[[ Data shown open ]]
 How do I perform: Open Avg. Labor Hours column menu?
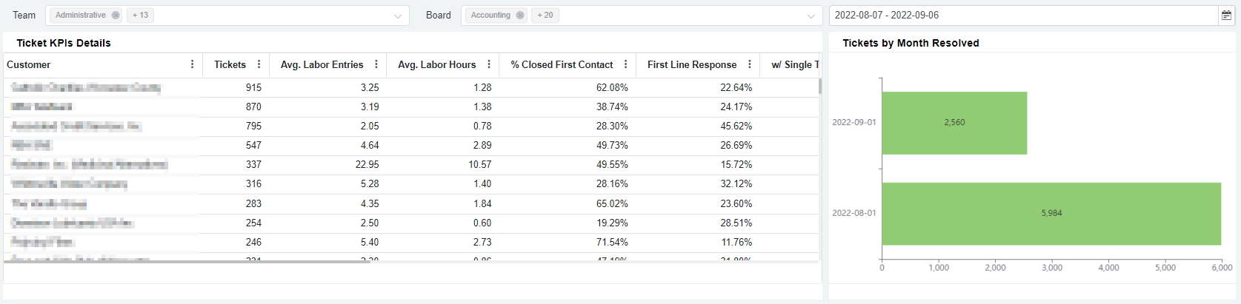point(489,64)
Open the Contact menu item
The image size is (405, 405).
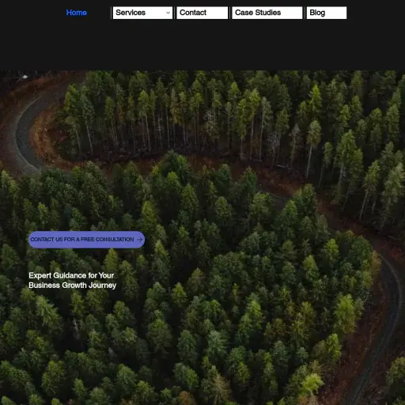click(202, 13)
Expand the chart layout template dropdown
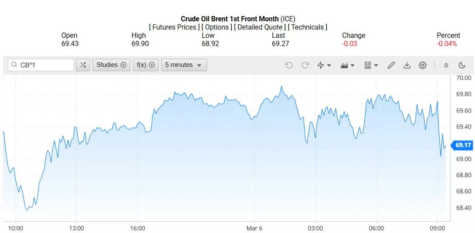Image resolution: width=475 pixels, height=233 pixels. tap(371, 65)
[[ Data shown closed ]]
- **Directions for this task**
Before copying, set the pictures aside; then reproduce each entry above exactly.

- **Result**
 How do I perform: Open Avg. Labor Hours column menu?
point(489,64)
Open the Contact menu item
The image size is (405, 405).
click(202, 13)
Expand the chart layout template dropdown
Image resolution: width=475 pixels, height=233 pixels. tap(371, 65)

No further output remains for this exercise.